Now there were two of them approaching me.

My phone buzzed with another text.

Sami pulled on my sleeve. “Dad, come on!”

“Bill, can I call someone for you?” I shouted around the cop in his 50s. 

“I said go back into your house.” The cop carrying the laptop said more forcefully this time.

“Unless you want to join him,” the 50s-something cop said, “I suggest you do what he says.” Then to the cop with the Spikes’ laptop, he said, “Go on, Earl. I got this.”

“Dad, come on,” Sami said, tugging on my right arm with considerable strength. 

“Since when is it illegal to stand on my own front lawn?” I asked defiantly. 

“Since, I said so.” The older officer stepped onto my property and pulled his taser.

I had a half dozen immature responses I was prepared to unleash on him, until I saw him square his legs and aim his taser on me. Then I swallowed all of my resistance humbly. 

“Dad!” Sami yelled. “Now!”

I stepped back slowly, trying to stare down the older cop. To intimidate him as he closed the gap.

I took a couple steps back again. Then one step up onto the stoop, never taking my eyes off the cop, who was keeping pace with me, his taser trained on my chest all the way. 

A blender of emotions whirled through my chest. I wanted to be defiant, courageous in the face of adversity. Stand up to the bully. But I also didn’t want to see myself spread eagle on my back halfway in the house, jerking, shivering, and pissing myself, and maybe crack my head on the concrete, only to be handcuffed and shoved into the back of his patrol car. 

“That’s right,” he said. “Go back into your house, little pussycat.”

Without taking my eyes off him, I retreated into the doorway.

Sami was tugging and calling on me to come inside. Then she let go.

“That’s a good little libturd.” He lowered his weapon. “Today is not your day. But yours is coming. Trust me. For you and all your commie friends.”

I realized I was shaking uncontrollably. 

He laughed and stood up straight. I could see the ruins of teenage acne on his cheeks, mouth traced with smoking wrinkles, teeth as yellow as piss in the snow.

“Wanna redistribute wealth?” He whispered. “We’ll start with your wealth.”

I couldn’t even swallow I was so shaken.

He stepped closer and looked over my shoulder. “Looks like you got a lotta nice things in there to redistribute.”

At this point, I sort of hoped his colleagues would come to my rescue, but they were occupied depositing my neighbors into squad cars. 

He leaned in so close, I could have slapped him. God knows I wanted to. But I was too frightened. I just froze. 

Then his face assumed a wicked smile while he whispered so softly and maliciously that only I could hear, “Nice little daughter there, too. Don’t you worry. I will take personal charge of distributing her wealth.”

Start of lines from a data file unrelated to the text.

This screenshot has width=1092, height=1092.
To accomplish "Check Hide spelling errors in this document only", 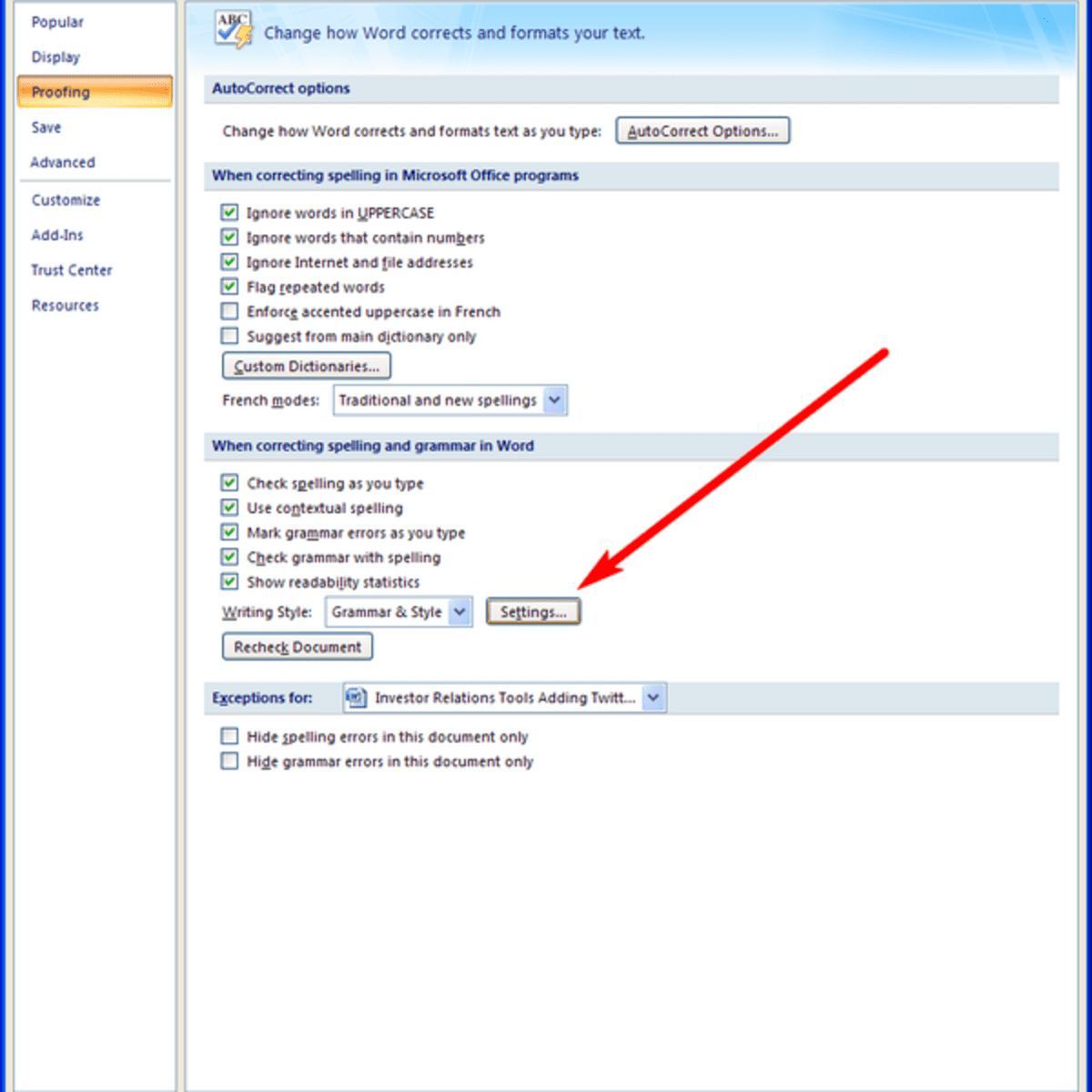I will point(230,736).
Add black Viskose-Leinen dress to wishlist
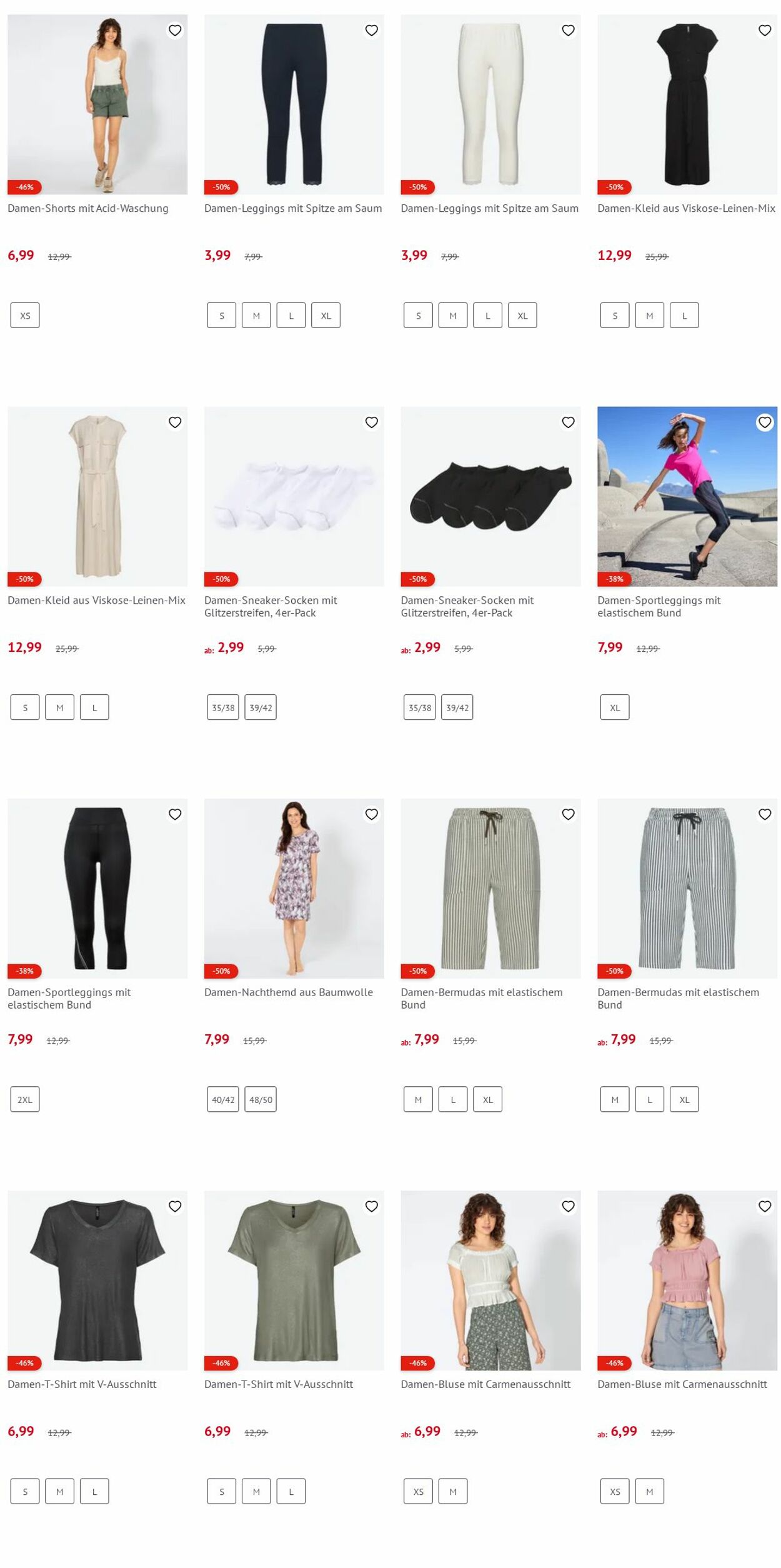Viewport: 781px width, 1568px height. click(765, 30)
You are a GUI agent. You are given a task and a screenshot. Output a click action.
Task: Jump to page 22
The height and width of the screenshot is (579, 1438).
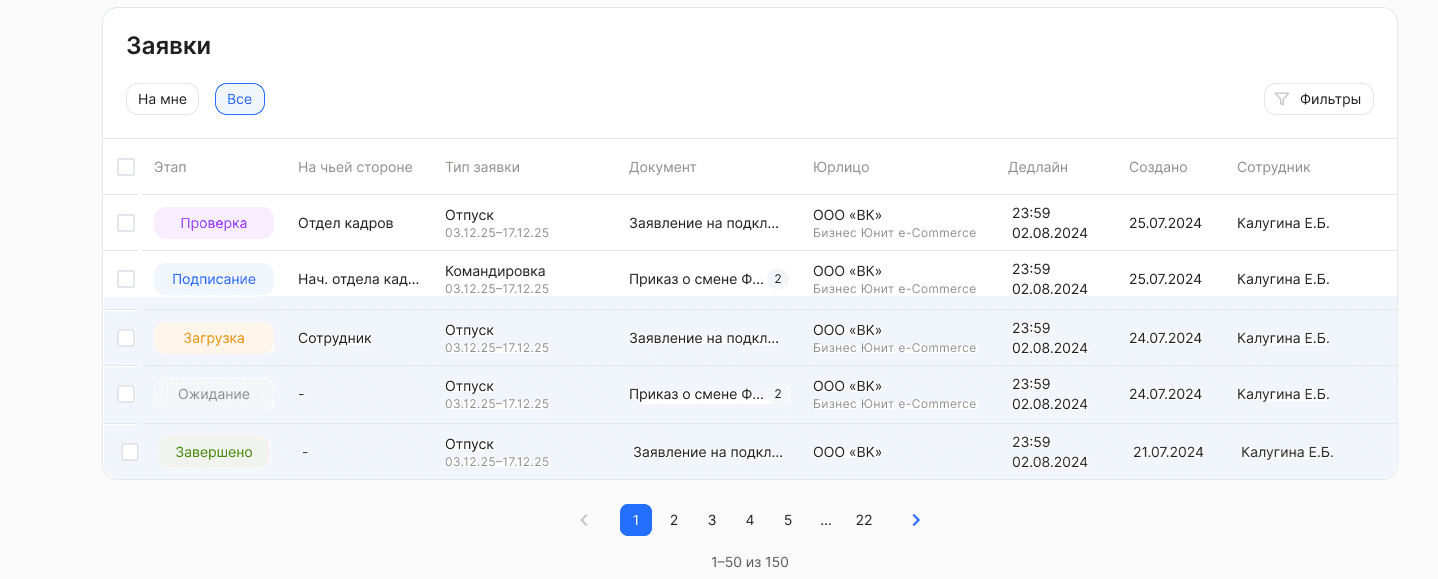(864, 520)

My mind was sprinting haphazardly, irrationally. If it came down to it, what could I do to prevent him from entering? He had a taser. He had authority. I had nothing. He would shoot me down before I could get two steps into the kitchen.

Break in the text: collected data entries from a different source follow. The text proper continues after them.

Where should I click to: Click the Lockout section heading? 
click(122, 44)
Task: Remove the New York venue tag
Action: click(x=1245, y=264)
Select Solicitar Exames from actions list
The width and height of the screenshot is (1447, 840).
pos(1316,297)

Sami returned. Out of the corner of my eye, I saw her step up on my left, filming him on her phone. 

Then, he stood up straight and stowed his taser. 

“But not today. No, not today. But your day is coming.” He turned and arrogantly walked across my grass and kicked the Lady Lions sign, knocking it over, before joining his colleagues in the street.

Stormtroopers, I thought. I have just seen my first stormtroopers on US soil.